Upgrade charset conversion

Upgrade charset conversion - I'm stuck Started by emanuele · August 09, 2014, 10:43:22 am · Read 5803 times 0 Members and 1 Guest are viewing this topic. previous topic - next topic

Upgrade charset conversion - I'm stuck

August 09, 2014, 10:43:22 am

Yesterday I tracked the conversion to UTF-8 of the database during the upgrade as release blocker.

Yesterday I started playing with it.
It's doable, there is just one problem I'm not sure how to fix: determine the "source" charset.
In SMF-world, this is done by using the language files (that is quite unreliable if you ask me, but okay), unfortunately, during an upgrade from SMF to ElkArte there is basically no way to be sure 1) the language files are present and 2) where the language files could be.

Any idea how to solve this?
If it is solvable at all.
Should we just rely on the column collation? (Even though it's not reliable as well as far as I understood... $:-\$ )

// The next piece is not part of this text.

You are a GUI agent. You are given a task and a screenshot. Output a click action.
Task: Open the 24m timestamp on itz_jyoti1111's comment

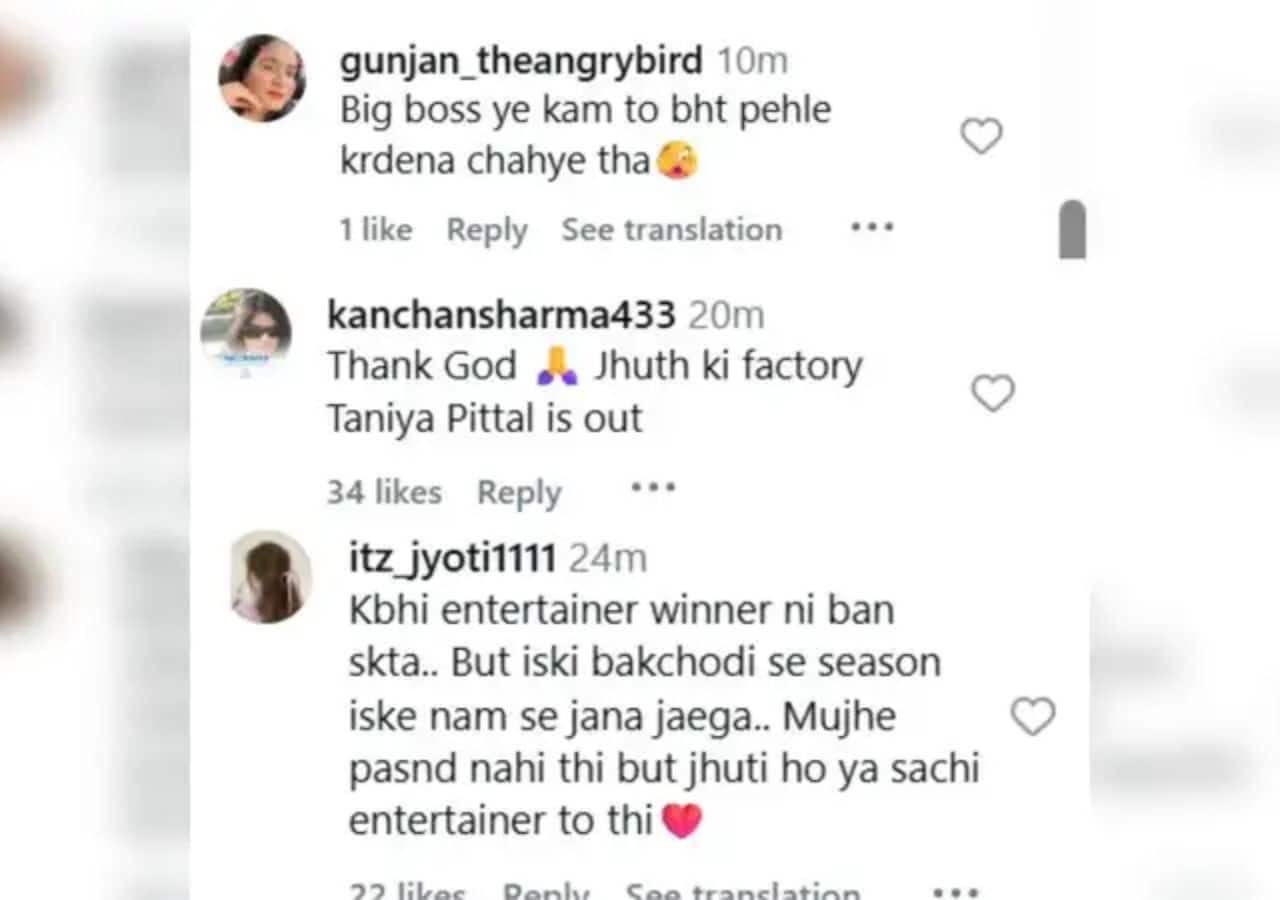(607, 558)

Re: Upgrade charset conversion - I'm stuck

Reply #1 – August 09, 2014, 09:13:31 pm

I can't immediately think of any "fool proof" way to do this, but I've not really looked in to the issues before.

Seems like you could only trust the column collation if its utf8, other than that you know you are converting. I'm trying to think of the downside of just using the existing column collation, meaning if for some reason its not correct for the language, I'd think there are (or could be depending on the code point correlation) errors already present (and we are not trying to fix that).

What did SMF do with the language files, I mean in terms of the conversion?

Re: Upgrade charset conversion - I'm stuck

Reply #2 – August 09, 2014, 09:48:52 pm

I read the OP incorrectly with my initial response..
You can have it query the collation via mysql whereas SHOW TABLE STATUS should work fine for that.

This little project may interest you: https://github.com/neitanod/forceutf8
The developer claims his routine(s) will convert any mixed collation chars to utf-8.

Re: Upgrade charset conversion - I'm stuck

Reply #3 – August 10, 2014, 12:21:01 pm

Collation and charset are two different things, and in theory (I think) the two can be different for the same column.
I read a bit around and querying the information_schema it's possible to grab the charset of the column as well.

SMF simply trusts the $txt['lang_character_set'] in index.{default_language}.php. Whatever it is, it is supposed to the "correct", but then the user is given the option to chose another one...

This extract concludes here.